E se você se sentir bem, coloque a mão no peito enquanto conversa gentilmente com você mesma. Pode parecer estranho, mas o toque e o abraço ativam o sistema de cuidado. É como se fosse uma encruzilhada: em vez de ativar a amígdala (uma parte primitiva do cérebro) que aumenta a pressão cardíaca, adrenalina e o cortisol, preparando o corpo para lutar ou fugir, você ativa o sistema cerebral do cuidado, disponível nos cérebros dos mamíferos. Esse sistema aumenta níveis de ocitocina, relacionados com sentimentos de confiança, calma, generosidade e conexão. Afinal, por que não nos oferecer esse abraço amoroso quando mais precisamos?
Ao contrário do conceito de auto-estima que é baseado em auto-avaliações positivas em comparação com outras pessoas e “sentir-se especial” acima de outros, a auto-compaixão vai estar sempre disponível porque não depende da sua performance ou de como outros percebem você. Alem disso, enquanto os níveis de auto-estima são muito resistentes á mudança, a auto-compaixao pode ser incrementada com prática. Começamos uma relação amorosa profunda e incondicional com a totalidade do nosso ser.
Você pode estar pensando: “auto-compaixão parece uma maravilha, mas sinceramente eu não tenho condições de oferecer isso a mim mesma… Se eu tivesse, já teria oferecido”. A verdade é que é difícil para todas nós. Como crianças, absorvemos aprovação condicional dos nossos pais, professores e da sociedade em geral. Aprendemos a exilar partes de nós mesmos e administrar nossas vidas de maneira que evitamos contato com o que nos traz vergonha ou culpa. Mas a boa notícia é que podemos oferecer aceitação e compaixão para nossa falta de autocompaixão, para nossa dificuldade de mudar nossos circuitos neurais e emocionais.

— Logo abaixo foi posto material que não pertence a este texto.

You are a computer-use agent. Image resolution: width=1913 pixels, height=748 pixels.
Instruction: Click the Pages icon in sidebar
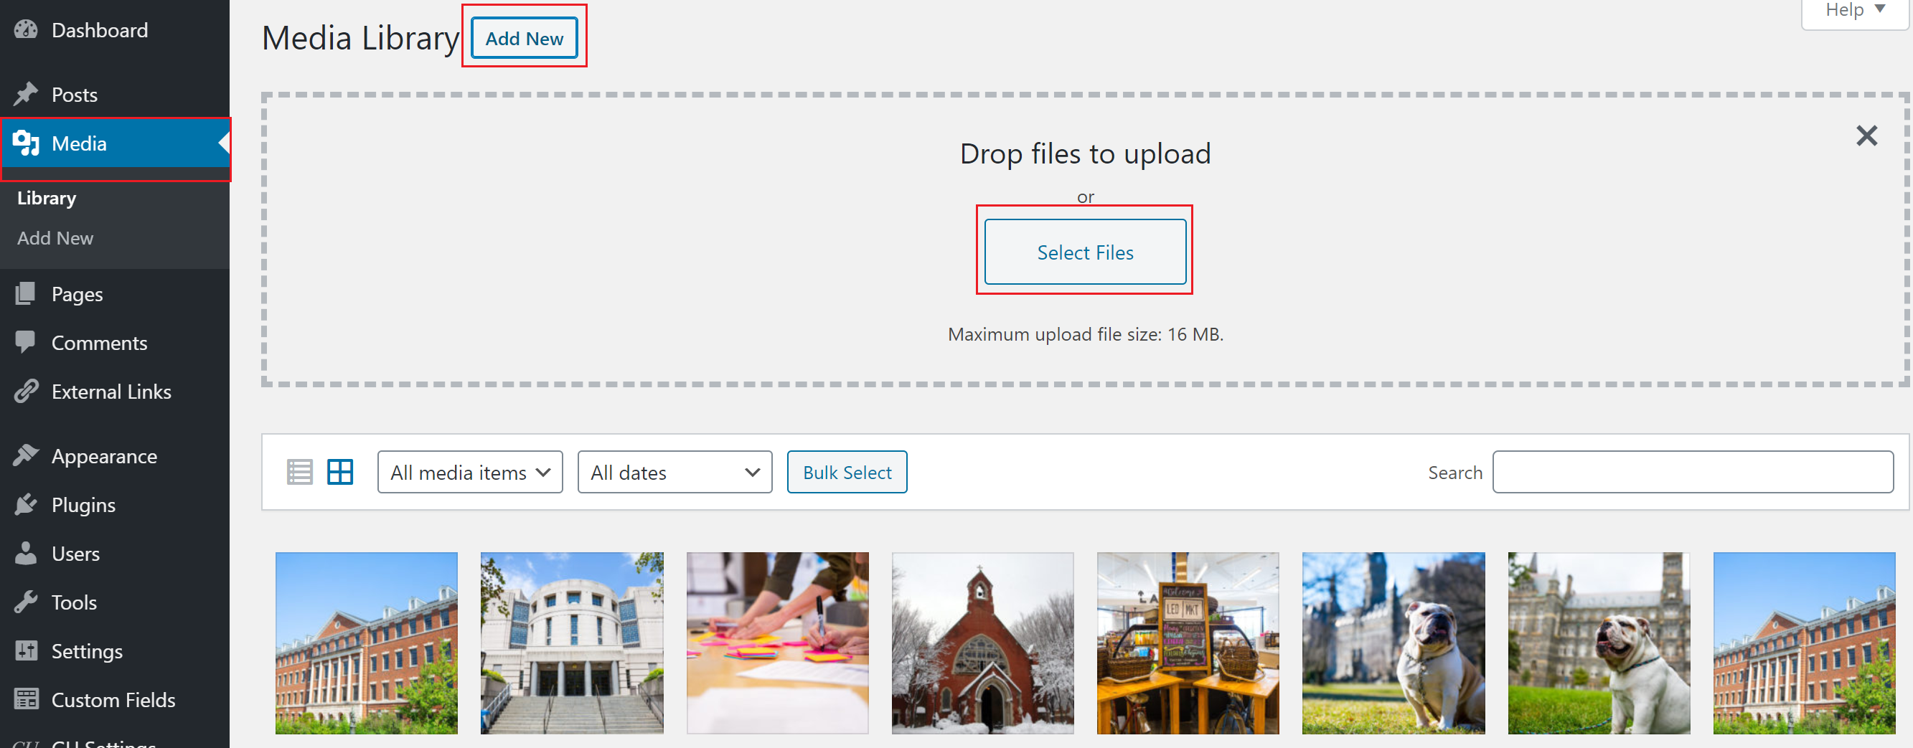pyautogui.click(x=26, y=294)
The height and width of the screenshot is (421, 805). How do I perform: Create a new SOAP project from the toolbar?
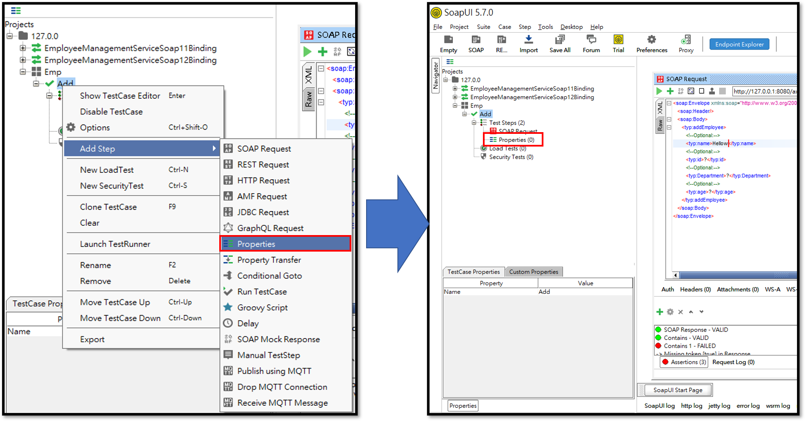click(x=476, y=40)
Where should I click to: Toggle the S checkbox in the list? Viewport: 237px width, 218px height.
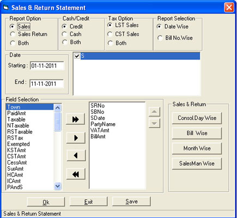point(77,56)
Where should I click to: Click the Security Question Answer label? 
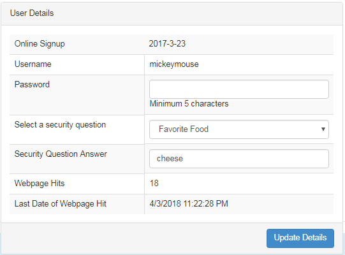[x=61, y=154]
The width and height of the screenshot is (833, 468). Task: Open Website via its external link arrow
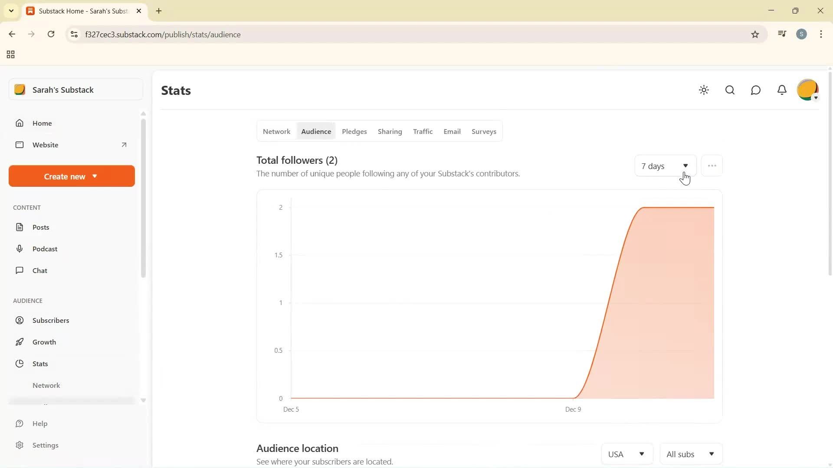pos(124,145)
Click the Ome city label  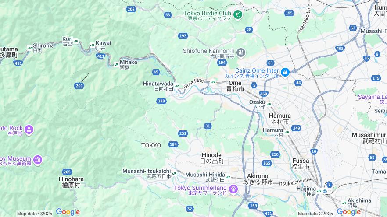[x=235, y=86]
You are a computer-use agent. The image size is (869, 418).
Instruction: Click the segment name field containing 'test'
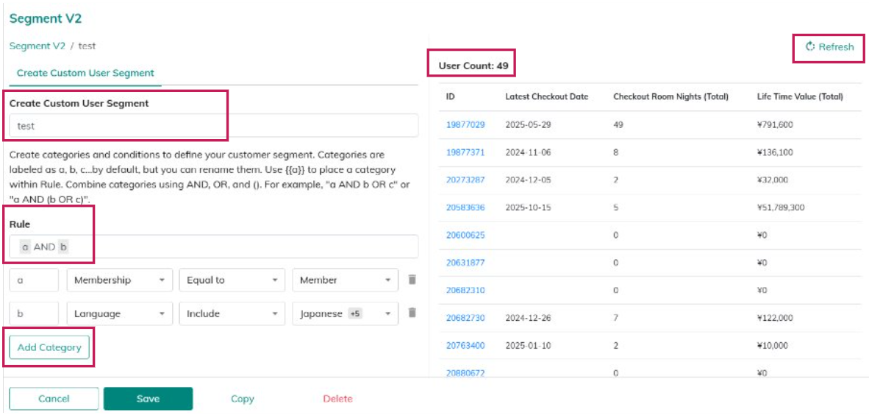tap(213, 126)
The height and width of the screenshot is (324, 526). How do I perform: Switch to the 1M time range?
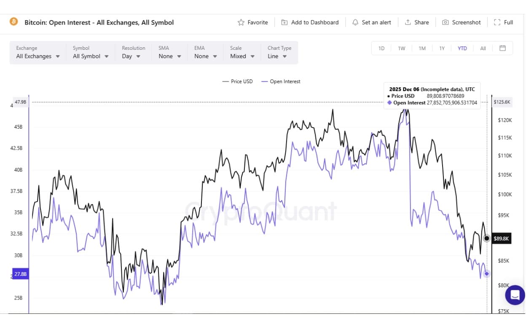click(x=422, y=48)
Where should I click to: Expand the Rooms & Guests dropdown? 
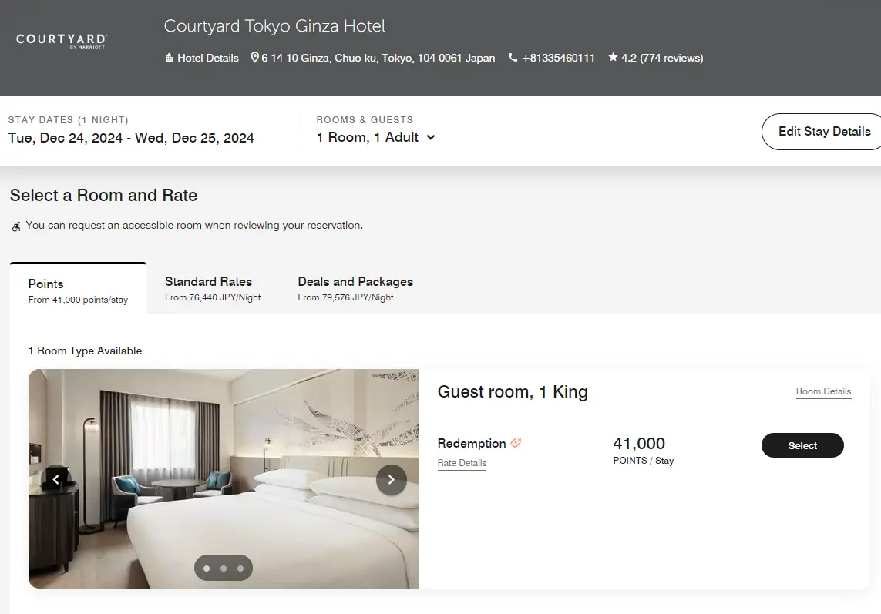(x=376, y=137)
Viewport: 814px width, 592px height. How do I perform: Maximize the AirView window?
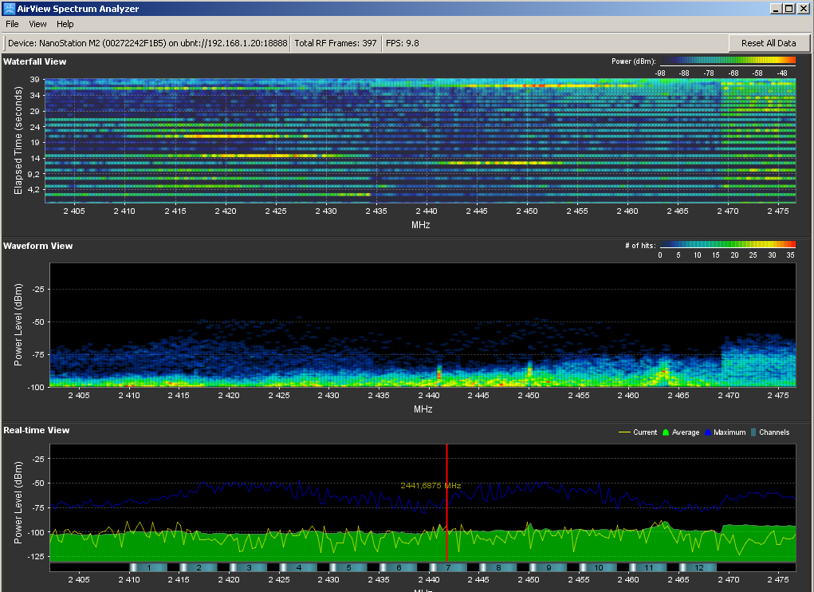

Talvez você experimente uma ou duas vezes e deixe pra lá. Talvez você se lembre dessas palavras no calor do momento de dor e agarre palavras de auto compaixão como um extintor de incêndio. Mas talvez você perceba que ser compassivo e gentil com você mesma, aos poucos fortalece seu bem-estar e confiança na vida. Pesquisas indicam que mesmo 5 minutos de prática fazem diferença.
Talvez vale a pena iniciar uma relação psicoterapêutica que oferece espaço de acolhimento e consideração incondicional como primeiro passo de autocuidado e auto-aceitação. Seja como for, nessa tessitura de ser humano, todos os retalhos são bem vindos e o que alinha é compaixão.
Referências Bibliográficas:
Chodron, P. (2021). Quando tudo se desfaz: Orientação para tempos difíceis. Rio de Janeiro: Gryphus Editora.
L. Griffiths and C. Griffiths, "Unconditional Positive Self-Regard (UPSR) and Self-Compassion, the Internal Consistency and Convergent/Divergent Validity of Patterson & Joseph’s UPSR Scale," Open Journal of Medical Psychology, Vol. 2 No. 4, 2013, pp. 168-174. doi: 10.4236/ojmp.2013.24026.
K. D. Neff, “Self-Compassion: An Alternative Conceptualization of a Healthy Attitude toward Oneself,” Self and Identity, Vol. 2, No. 2, 2003, pp. 85-101. http://dx.doi.org/10.1080/15298860309032
K. D. Neff (2012). The science of self-compassion. In C. Germer & R. Siegel (Eds.), Compassion and Wisdom in Psychotherapy (pp. 79-92). New York: Guilford Press.